** What you should do **
Retype, without any change, the line that contains "Instruction: Select the" and every line that follows it to the end of the entries, and nothing else.

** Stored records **

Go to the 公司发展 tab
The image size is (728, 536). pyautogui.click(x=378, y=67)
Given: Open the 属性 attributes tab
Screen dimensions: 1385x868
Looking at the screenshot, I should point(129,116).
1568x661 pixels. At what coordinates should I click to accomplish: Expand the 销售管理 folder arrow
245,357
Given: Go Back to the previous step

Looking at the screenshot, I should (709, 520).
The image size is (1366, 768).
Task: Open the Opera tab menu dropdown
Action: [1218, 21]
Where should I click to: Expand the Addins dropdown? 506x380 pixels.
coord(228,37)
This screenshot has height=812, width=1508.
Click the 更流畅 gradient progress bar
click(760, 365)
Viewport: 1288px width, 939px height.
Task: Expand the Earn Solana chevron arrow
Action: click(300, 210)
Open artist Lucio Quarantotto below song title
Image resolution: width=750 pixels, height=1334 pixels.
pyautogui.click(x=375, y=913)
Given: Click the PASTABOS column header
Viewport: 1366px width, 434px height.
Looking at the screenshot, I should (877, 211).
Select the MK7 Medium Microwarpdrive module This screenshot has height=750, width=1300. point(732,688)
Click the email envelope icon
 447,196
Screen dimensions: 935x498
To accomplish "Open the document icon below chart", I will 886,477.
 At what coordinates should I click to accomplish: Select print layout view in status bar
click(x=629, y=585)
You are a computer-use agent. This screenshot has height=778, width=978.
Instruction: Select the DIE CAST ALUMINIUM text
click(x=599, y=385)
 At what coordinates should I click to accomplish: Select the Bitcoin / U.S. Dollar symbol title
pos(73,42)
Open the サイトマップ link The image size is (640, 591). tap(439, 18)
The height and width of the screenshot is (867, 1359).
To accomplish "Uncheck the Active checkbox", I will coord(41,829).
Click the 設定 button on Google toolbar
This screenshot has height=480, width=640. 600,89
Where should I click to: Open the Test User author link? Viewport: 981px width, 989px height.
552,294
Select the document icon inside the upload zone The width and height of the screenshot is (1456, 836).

** Response to the exercise **
Instruction: Select the DIE CAST ALUMINIUM text
click(x=599, y=385)
 At what coordinates should I click to accomplish: Select the Bitcoin / U.S. Dollar symbol title
pos(73,42)
Open the サイトマップ link The image size is (640, 591). tap(439, 18)
The height and width of the screenshot is (867, 1359).
To accomplish "Uncheck the Active checkbox", I will coord(41,829).
Click the 設定 button on Google toolbar
This screenshot has height=480, width=640. 600,89
Where should I click to: Open the Test User author link? Viewport: 981px width, 989px height.
552,294
Select the document icon inside the upload zone The width and height of the screenshot is (1456, 836).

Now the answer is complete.